Why Culture Matters for an Organization

Every organization has a culture. Whether it is willfully ignored, passively observed or intentionally nurtured, culture exists — and it is often instantly recognizable to internal and external constituents alike. Leaders who recognize the value in defining and cultivating culture will better position their firms to prosper through various market cycles and eras of disruption.

Why Culture Matters for an Organization

Ok, what is it?

Workplace culture might sound like one of those overused yet fuzzy concepts that is long on buzz but short on substance. On the contrary, definitions from industry experts are relatively consistent. Edgar Schein, professor emeritus at the MIT Sloan School of Management and one of the most well-known theorists working with organizational culture, articulates the concept as simply the basic assumptions and beliefs shared by members of an organization.

Yet, while employees are the personification of an organization’s culture, it is hardly an initiative that should be pigeon-holed in the human resources department. In fact, the interplay between a company’s culture and business strategy is both vital and inseparable.

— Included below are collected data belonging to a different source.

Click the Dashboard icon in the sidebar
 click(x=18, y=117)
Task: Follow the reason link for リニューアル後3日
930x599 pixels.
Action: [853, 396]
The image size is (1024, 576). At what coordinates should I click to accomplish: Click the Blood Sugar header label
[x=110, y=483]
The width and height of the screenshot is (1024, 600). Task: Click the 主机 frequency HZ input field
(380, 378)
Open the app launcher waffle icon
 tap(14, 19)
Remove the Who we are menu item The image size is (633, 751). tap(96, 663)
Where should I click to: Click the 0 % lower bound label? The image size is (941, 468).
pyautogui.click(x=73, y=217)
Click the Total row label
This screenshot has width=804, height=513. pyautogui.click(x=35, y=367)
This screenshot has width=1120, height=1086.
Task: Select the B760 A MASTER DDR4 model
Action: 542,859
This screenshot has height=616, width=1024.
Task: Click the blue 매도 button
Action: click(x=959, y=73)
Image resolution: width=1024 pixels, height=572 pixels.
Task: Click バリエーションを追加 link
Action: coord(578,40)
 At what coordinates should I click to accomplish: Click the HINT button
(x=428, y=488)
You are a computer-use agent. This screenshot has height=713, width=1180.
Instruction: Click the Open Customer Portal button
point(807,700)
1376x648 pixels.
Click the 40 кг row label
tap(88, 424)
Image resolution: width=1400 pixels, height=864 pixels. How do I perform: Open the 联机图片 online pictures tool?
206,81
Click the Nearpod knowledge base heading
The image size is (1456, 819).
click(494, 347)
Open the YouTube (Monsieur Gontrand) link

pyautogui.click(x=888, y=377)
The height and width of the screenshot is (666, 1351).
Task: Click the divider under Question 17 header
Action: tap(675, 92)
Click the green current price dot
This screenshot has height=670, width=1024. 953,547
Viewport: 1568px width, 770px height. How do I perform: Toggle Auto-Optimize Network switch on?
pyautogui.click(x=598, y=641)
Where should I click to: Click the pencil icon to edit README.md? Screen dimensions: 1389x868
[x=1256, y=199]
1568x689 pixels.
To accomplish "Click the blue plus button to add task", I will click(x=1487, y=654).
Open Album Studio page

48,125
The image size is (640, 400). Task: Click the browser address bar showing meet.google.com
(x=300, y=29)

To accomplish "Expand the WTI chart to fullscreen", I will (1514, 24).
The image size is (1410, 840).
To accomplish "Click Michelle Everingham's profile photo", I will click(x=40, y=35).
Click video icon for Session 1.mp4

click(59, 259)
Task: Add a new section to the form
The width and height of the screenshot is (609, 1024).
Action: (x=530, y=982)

In the January-February 2018 issue of the Harvard Business Review, the authors of the article The Culture Factor, state that “strategy and culture are among the primary levers at top leaders’ disposal in their never-ending quest to maintain organizational viability and effectiveness.” But all too often, leaders get hyperfocused on strategy and disregard their role in shaping culture. As The Culture Factor describes, the alignment of personal values, drives and needs within an organization can create an abundance of energy toward a shared purpose and expand a company’s capacity to thrive.

Peter Drucker famously said, “culture eats strategy for breakfast.”

Does culture eat strategy for breakfast?

With all due respect to Drucker, Reed Hastings of Netflix disagrees. Netflix is famous for its unwavering focus on maintaining the culture that made the company strong in its early days. As a testament to that commitment, the company created the now mythical Culture Deck, a one-hundred-and-something-page PowerPoint that was initially given to all new hires and eventually given to all applicants. While Mr. Hastings has clearly exhibited the importance of nurturing a culture in a company, he actually maintains that culture and strategy do not need to be forced ranked – both are mission critical.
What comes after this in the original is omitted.